Stored data entries
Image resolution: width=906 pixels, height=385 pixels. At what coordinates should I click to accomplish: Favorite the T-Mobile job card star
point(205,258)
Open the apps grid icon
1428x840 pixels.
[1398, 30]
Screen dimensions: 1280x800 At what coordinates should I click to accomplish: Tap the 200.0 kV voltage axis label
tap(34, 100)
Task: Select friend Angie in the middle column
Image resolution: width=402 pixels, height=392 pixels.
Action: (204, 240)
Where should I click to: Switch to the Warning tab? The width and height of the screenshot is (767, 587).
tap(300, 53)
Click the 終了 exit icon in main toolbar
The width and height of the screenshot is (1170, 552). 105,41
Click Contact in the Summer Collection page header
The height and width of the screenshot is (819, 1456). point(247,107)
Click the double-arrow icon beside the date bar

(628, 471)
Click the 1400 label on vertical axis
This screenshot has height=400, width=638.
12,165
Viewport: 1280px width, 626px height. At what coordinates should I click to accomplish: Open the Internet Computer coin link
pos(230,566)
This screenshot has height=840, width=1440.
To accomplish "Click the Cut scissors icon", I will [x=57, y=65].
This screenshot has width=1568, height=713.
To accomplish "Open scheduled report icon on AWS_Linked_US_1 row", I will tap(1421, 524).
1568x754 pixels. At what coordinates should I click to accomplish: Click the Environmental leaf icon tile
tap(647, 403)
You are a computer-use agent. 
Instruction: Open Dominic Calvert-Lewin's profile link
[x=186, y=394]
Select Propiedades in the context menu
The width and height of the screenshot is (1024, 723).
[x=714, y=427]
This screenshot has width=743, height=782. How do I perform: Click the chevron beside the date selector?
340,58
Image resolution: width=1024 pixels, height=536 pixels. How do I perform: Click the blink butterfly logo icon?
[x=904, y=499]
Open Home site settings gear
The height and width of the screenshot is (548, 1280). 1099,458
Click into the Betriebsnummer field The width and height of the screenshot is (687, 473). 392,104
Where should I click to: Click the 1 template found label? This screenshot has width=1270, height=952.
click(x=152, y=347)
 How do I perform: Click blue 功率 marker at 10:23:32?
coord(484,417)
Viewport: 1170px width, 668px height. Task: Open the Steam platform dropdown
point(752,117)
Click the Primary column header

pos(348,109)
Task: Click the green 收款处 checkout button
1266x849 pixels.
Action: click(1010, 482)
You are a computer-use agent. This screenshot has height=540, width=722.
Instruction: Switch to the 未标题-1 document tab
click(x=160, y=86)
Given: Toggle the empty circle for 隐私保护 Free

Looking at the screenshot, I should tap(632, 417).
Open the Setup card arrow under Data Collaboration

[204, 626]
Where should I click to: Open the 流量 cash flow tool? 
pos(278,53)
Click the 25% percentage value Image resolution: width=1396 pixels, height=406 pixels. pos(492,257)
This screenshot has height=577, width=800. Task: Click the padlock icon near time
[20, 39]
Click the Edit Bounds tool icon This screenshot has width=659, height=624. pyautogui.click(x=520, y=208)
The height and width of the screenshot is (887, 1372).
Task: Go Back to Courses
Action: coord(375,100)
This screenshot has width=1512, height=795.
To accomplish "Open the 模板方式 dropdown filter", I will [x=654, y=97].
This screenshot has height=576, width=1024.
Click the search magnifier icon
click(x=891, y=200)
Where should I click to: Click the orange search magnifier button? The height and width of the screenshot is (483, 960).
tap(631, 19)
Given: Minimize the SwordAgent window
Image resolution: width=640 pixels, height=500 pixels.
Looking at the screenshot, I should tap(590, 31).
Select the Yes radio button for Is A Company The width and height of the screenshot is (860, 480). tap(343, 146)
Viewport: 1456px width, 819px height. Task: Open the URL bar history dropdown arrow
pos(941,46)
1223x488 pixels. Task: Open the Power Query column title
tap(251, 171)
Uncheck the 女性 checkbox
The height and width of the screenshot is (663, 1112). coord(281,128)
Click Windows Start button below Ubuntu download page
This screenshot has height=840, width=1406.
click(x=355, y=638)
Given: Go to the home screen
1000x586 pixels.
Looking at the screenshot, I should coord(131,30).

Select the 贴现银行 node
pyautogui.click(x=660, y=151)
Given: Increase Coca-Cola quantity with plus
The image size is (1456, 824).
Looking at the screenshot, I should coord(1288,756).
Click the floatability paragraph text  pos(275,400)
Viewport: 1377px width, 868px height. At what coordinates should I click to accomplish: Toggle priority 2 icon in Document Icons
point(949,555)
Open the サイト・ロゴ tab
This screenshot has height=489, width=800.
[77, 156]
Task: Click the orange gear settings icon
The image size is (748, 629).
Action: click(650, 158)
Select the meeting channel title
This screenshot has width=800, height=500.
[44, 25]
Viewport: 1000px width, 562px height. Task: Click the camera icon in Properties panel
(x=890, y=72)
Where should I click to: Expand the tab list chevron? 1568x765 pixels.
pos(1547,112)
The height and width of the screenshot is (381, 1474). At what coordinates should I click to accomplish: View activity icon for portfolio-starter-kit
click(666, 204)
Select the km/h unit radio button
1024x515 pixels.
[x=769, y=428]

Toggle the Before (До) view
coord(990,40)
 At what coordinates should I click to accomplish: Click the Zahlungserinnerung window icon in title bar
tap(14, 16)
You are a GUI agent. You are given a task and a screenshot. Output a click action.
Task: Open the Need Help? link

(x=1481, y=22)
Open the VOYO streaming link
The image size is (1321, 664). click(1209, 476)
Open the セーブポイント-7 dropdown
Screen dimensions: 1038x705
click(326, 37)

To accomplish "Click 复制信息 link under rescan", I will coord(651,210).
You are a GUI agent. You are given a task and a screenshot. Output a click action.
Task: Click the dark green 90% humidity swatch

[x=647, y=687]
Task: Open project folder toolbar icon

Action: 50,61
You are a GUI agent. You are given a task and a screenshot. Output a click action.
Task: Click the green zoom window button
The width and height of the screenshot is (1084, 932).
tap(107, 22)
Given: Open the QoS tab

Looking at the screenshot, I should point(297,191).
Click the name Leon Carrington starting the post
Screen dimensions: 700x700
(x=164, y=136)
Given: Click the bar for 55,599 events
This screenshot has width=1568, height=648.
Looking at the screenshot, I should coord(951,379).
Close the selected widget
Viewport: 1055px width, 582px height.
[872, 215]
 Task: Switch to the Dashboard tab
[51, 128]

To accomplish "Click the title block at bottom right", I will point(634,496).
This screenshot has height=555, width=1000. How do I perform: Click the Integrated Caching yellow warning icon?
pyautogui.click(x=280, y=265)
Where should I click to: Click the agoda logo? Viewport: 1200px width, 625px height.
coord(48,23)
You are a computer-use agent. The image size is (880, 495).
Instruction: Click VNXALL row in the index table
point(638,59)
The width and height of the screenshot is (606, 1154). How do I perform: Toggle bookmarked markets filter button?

## Directions
Could you reproduce every one of the records above word for word?

## Task output
Image resolution: width=906 pixels, height=385 pixels. At what coordinates should I click to accomplish: Favorite the T-Mobile job card star
point(205,258)
Open the apps grid icon
1428x840 pixels.
[1398, 30]
Screen dimensions: 1280x800 At what coordinates should I click to accomplish: Tap the 200.0 kV voltage axis label
tap(34, 100)
Task: Select friend Angie in the middle column
Image resolution: width=402 pixels, height=392 pixels.
Action: (204, 240)
Where should I click to: Switch to the Warning tab? The width and height of the screenshot is (767, 587).
tap(300, 53)
Click the 終了 exit icon in main toolbar
The width and height of the screenshot is (1170, 552). 105,41
Click Contact in the Summer Collection page header
The height and width of the screenshot is (819, 1456). point(247,107)
Click the double-arrow icon beside the date bar

(628, 471)
Click the 1400 label on vertical axis
This screenshot has height=400, width=638.
12,165
Viewport: 1280px width, 626px height. At what coordinates should I click to accomplish: Open the Internet Computer coin link
pos(230,566)
This screenshot has height=840, width=1440.
To accomplish "Click the Cut scissors icon", I will [x=57, y=65].
This screenshot has width=1568, height=713.
To accomplish "Open scheduled report icon on AWS_Linked_US_1 row", I will tap(1421, 524).
1568x754 pixels. At what coordinates should I click to accomplish: Click the Environmental leaf icon tile
tap(647, 403)
You are a computer-use agent. 
Instruction: Open Dominic Calvert-Lewin's profile link
[x=186, y=394]
Select Propiedades in the context menu
The width and height of the screenshot is (1024, 723).
[x=714, y=427]
This screenshot has width=743, height=782. How do I perform: Click the chevron beside the date selector?
340,58
Image resolution: width=1024 pixels, height=536 pixels. How do I perform: Click the blink butterfly logo icon?
[x=904, y=499]
Open Home site settings gear
The height and width of the screenshot is (548, 1280). 1099,458
Click into the Betriebsnummer field The width and height of the screenshot is (687, 473). 392,104
Where should I click to: Click the 1 template found label? This screenshot has width=1270, height=952.
click(x=152, y=347)
 How do I perform: Click blue 功率 marker at 10:23:32?
coord(484,417)
Viewport: 1170px width, 668px height. Task: Open the Steam platform dropdown
point(752,117)
Click the Primary column header

pos(348,109)
Task: Click the green 收款处 checkout button
1266x849 pixels.
Action: click(1010, 482)
You are a computer-use agent. This screenshot has height=540, width=722.
Instruction: Switch to the 未标题-1 document tab
click(x=160, y=86)
Given: Toggle the empty circle for 隐私保护 Free

Looking at the screenshot, I should tap(632, 417).
Open the Setup card arrow under Data Collaboration

[204, 626]
Where should I click to: Open the 流量 cash flow tool? 
pos(278,53)
Click the 25% percentage value Image resolution: width=1396 pixels, height=406 pixels. pos(492,257)
This screenshot has height=577, width=800. Task: Click the padlock icon near time
[20, 39]
Click the Edit Bounds tool icon This screenshot has width=659, height=624. pyautogui.click(x=520, y=208)
The height and width of the screenshot is (887, 1372).
Task: Go Back to Courses
Action: coord(375,100)
This screenshot has width=1512, height=795.
To accomplish "Open the 模板方式 dropdown filter", I will [x=654, y=97].
This screenshot has height=576, width=1024.
Click the search magnifier icon
click(x=891, y=200)
Where should I click to: Click the orange search magnifier button? The height and width of the screenshot is (483, 960).
tap(631, 19)
Given: Minimize the SwordAgent window
Image resolution: width=640 pixels, height=500 pixels.
Looking at the screenshot, I should tap(590, 31).
Select the Yes radio button for Is A Company The width and height of the screenshot is (860, 480). tap(343, 146)
Viewport: 1456px width, 819px height. Task: Open the URL bar history dropdown arrow
pos(941,46)
1223x488 pixels. Task: Open the Power Query column title
tap(251, 171)
Uncheck the 女性 checkbox
The height and width of the screenshot is (663, 1112). coord(281,128)
Click Windows Start button below Ubuntu download page
This screenshot has height=840, width=1406.
click(x=355, y=638)
Given: Go to the home screen
1000x586 pixels.
Looking at the screenshot, I should coord(131,30).

Select the 贴现银行 node
pyautogui.click(x=660, y=151)
Given: Increase Coca-Cola quantity with plus
The image size is (1456, 824).
Looking at the screenshot, I should coord(1288,756).
Click the floatability paragraph text  pos(275,400)
Viewport: 1377px width, 868px height. At what coordinates should I click to accomplish: Toggle priority 2 icon in Document Icons
point(949,555)
Open the サイト・ロゴ tab
This screenshot has height=489, width=800.
[77, 156]
Task: Click the orange gear settings icon
The image size is (748, 629).
Action: click(650, 158)
Select the meeting channel title
This screenshot has width=800, height=500.
[44, 25]
Viewport: 1000px width, 562px height. Task: Click the camera icon in Properties panel
(x=890, y=72)
Where should I click to: Expand the tab list chevron? 1568x765 pixels.
pos(1547,112)
The height and width of the screenshot is (381, 1474). At what coordinates should I click to accomplish: View activity icon for portfolio-starter-kit
click(666, 204)
Select the km/h unit radio button
1024x515 pixels.
[x=769, y=428]

Toggle the Before (До) view
coord(990,40)
 At what coordinates should I click to accomplish: Click the Zahlungserinnerung window icon in title bar
tap(14, 16)
You are a GUI agent. You are given a task and a screenshot. Output a click action.
Task: Open the Need Help? link

(x=1481, y=22)
Open the VOYO streaming link
The image size is (1321, 664). click(1209, 476)
Open the セーブポイント-7 dropdown
Screen dimensions: 1038x705
click(326, 37)

To accomplish "Click 复制信息 link under rescan", I will coord(651,210).
You are a GUI agent. You are given a task and a screenshot. Output a click action.
Task: Click the dark green 90% humidity swatch

[x=647, y=687]
Task: Open project folder toolbar icon

Action: 50,61
You are a GUI agent. You are given a task and a screenshot. Output a click action.
Task: Click the green zoom window button
The width and height of the screenshot is (1084, 932).
tap(107, 22)
Given: Open the QoS tab

Looking at the screenshot, I should point(297,191).
Click the name Leon Carrington starting the post
Screen dimensions: 700x700
(x=164, y=136)
Given: Click the bar for 55,599 events
This screenshot has width=1568, height=648.
Looking at the screenshot, I should coord(951,379).
Close the selected widget
Viewport: 1055px width, 582px height.
[872, 215]
 Task: Switch to the Dashboard tab
[51, 128]

To accomplish "Click the title block at bottom right", I will point(634,496).
This screenshot has height=555, width=1000. How do I perform: Click the Integrated Caching yellow warning icon?
pyautogui.click(x=280, y=265)
Where should I click to: Click the agoda logo? Viewport: 1200px width, 625px height.
coord(48,23)
You are a computer-use agent. The image size is (880, 495).
Instruction: Click VNXALL row in the index table
point(638,59)
The width and height of the screenshot is (606, 1154). How do I perform: Toggle bookmarked markets filter button?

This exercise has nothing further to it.